Back inside the teahouse, Pipe grinned. "Well, I suppose this ends our meeting. See you two in another--" He stopped, for it was only him and Thorn that remained in the teahouse. "Fleeting, that Dew, isn't he?" Pipe mumbled. "Like a brilliant idea that hovers over your head, but you can never quite think it. Ah well." He looked at the table. "We never did finish our game, either. Next time, I suppose, next time." Pipe sighed, and a moment later, he disappeared in a blistering hot wave of flame and smoke that turned two of the stools to ash and left half the table smoking.
Alone, Thorn stood and leaned wearily on his walking stick. Slowly, he began to walk out, his limbs creaking like timbers in an old wooden ship at sea. He left the teahouse and began to descend the winding path down the mountainside.
* * *
Makie opened her eyes and drew in a sharp breath.
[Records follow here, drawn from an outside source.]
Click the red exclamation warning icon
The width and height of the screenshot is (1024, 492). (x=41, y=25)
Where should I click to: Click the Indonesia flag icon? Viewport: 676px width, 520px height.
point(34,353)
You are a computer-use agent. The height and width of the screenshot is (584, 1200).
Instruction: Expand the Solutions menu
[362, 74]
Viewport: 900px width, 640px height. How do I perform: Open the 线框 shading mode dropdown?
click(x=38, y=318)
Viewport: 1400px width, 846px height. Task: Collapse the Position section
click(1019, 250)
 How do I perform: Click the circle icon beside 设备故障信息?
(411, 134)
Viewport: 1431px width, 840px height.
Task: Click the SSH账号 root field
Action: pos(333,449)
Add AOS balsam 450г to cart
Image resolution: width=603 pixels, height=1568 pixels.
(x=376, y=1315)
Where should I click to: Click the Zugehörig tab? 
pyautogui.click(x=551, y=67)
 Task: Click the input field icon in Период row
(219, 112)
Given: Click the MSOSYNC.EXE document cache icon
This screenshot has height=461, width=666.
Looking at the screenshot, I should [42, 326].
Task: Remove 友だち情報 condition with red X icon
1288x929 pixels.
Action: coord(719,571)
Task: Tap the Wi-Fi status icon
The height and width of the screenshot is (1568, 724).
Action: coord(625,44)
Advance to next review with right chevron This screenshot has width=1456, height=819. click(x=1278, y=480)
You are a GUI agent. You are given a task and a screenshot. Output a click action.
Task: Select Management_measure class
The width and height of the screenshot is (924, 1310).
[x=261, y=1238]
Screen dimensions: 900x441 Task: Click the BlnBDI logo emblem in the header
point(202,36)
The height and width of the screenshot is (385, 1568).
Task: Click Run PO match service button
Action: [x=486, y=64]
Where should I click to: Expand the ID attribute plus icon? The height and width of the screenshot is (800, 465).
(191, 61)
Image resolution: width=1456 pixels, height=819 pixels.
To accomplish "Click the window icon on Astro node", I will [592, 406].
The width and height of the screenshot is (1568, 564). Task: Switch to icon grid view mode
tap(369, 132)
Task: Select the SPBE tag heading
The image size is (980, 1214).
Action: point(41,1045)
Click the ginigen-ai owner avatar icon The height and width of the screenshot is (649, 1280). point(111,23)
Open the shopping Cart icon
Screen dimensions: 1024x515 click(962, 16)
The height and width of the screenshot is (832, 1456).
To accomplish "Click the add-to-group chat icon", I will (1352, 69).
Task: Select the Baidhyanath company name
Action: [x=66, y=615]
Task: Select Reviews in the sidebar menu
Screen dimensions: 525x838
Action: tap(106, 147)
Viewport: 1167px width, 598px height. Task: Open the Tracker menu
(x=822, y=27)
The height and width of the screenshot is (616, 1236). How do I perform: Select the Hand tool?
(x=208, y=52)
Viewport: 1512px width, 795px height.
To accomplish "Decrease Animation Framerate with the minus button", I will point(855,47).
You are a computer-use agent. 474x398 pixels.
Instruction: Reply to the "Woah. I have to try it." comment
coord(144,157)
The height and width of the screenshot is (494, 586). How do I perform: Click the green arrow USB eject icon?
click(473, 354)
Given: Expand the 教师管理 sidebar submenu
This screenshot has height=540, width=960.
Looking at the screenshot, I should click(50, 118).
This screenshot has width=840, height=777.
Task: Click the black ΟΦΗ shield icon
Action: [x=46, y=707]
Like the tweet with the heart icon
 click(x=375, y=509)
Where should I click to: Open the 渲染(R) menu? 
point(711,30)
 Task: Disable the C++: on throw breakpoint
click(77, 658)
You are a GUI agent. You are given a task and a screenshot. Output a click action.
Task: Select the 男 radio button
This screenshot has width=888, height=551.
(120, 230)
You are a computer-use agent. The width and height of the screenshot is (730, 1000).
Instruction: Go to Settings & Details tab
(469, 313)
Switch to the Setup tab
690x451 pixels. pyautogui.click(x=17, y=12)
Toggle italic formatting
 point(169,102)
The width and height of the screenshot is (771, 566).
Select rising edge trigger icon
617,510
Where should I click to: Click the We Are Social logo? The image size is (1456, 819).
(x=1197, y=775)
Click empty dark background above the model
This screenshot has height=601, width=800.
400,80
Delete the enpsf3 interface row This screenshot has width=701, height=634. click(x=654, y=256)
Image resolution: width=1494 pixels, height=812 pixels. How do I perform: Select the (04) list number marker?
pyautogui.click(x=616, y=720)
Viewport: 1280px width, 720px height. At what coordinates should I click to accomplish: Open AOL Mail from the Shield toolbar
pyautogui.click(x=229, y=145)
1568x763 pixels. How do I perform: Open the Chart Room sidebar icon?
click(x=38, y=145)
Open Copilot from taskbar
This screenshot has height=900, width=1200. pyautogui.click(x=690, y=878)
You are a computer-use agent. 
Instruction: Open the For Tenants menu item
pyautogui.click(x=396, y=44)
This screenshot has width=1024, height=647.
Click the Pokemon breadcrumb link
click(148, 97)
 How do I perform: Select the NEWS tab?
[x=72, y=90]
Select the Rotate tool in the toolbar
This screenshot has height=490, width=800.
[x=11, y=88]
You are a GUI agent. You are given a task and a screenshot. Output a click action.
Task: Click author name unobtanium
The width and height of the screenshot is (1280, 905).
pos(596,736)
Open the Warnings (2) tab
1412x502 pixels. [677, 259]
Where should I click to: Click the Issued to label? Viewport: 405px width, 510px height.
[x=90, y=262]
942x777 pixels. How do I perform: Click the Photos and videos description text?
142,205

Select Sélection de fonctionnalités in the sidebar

She was sitting on the floor, and there, across from her was the landscape, hanging just as she had last seen it. She must have fallen asleep! But what a fantastic, horrible dream! It had been so real -- the old men, in the teahouse . . . She leapt to her feet and ran over to the painting. Then breathed a sigh of relief. There were no pilgrims, no shadows in the teahouse in the painting.
It was only a dream.
She noticed for the first time that she was sweating, and her mouth was terribly dry. Her throat ached and her tongue felt huge in her mouth, almost as if . . .
Slowly, hand shaking, she reached with her fingers into her mouth and drew out a single black scale.